This invention relates to a novel method for machining a workpiece with a beam of radiant energy; for example, a laser beam, in the presence of and assisted by a chemically-reactive gas. The term "machining" includes drilling, cutting, scoring and any other procedure which alters the shape of the workpiece by removal of material from the workpiece due to the action of the beam.
Many complex processes interact when a workpiece is machined with a beam of radiant energy by a prior method. The beam first heats the incident area of the surface of the workpiece to melting. Then, molten workpiece material is further heated to the vaporization (or decomposition) temperature of the material. As this happens, and particularly after boiling begins, considerable amounts of gas can be evolved, and this can lead to appreciable gas pressures, which tend to eject the molten material from deeper portions of the workpiece, leading to "splats," buildup of material around the incident area, and/or the scattering of energy of the incident laser beam in the "plasma plume" of vaporized material. All these processes are generally undesirable and can lead to irregular hole shapes. Also, vaporized material tends to condense around the edge of the machined portion of the workpiece.
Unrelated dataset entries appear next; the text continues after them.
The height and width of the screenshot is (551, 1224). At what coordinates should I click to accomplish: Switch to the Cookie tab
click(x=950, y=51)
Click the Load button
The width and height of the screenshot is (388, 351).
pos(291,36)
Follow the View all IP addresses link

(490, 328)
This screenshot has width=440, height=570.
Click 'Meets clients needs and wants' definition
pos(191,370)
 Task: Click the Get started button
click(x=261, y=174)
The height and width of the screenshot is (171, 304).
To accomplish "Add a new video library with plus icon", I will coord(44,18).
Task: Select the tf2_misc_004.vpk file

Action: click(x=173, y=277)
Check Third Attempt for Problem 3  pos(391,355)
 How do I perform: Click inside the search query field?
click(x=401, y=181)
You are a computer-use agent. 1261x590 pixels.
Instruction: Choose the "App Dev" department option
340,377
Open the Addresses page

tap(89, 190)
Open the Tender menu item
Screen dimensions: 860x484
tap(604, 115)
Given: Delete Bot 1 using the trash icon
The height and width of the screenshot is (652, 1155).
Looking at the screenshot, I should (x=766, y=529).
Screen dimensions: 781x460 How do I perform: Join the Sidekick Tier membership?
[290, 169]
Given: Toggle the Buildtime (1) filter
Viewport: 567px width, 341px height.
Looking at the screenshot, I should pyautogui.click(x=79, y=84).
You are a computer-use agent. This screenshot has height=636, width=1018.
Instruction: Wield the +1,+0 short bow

By raising the intensity of the incident beam, the amount of liquid material generated before vaporization begins is reduced, leading to generally "cleaner" holes or cuts, but greatly reduced machining efficiency. Sometimes the machining speed is greatly reduced due to laser-beam absorption in the very high temperature plasma plume produced, when the incident intensity approaches the 10.sup.7 -10.sup.8 W/cm.sup.2 range.
Plastics and other insulators are generally easier to machine than metals because their lower thermal diffusivities result in less molten material being generated in a given time interval for a given incident intensity; their absorptions of radiant energy are generally higher, leading to intrinsically higher absorbed power densities for given laser powers; and they often have no real fluid stage, passing from an extremely viscous liquid state to the vapor state. Metals, on the other hand, melt and become quite fluid at temperatures well below their vaporization point.
One can convert laser machining processes in metals to ones much more like those in plastics by using chemical reactions between the beam-heated metal and a surrounding gas. In a sense, this has already been done, by using an air (or oxygen) jet coaxially with the laser beam to cut through metals. Here the energy produced by the oxidation reaction is used to reduce the vaporization energy requirement put on the laser beam. However, most metal oxides have high melting points and very low volatilities at the oxidation-reaction temperatures. As a result, considerable energy must be employed to remove the oxide material, or else it comes off in irregular droplets that lead to irregularly cut edges.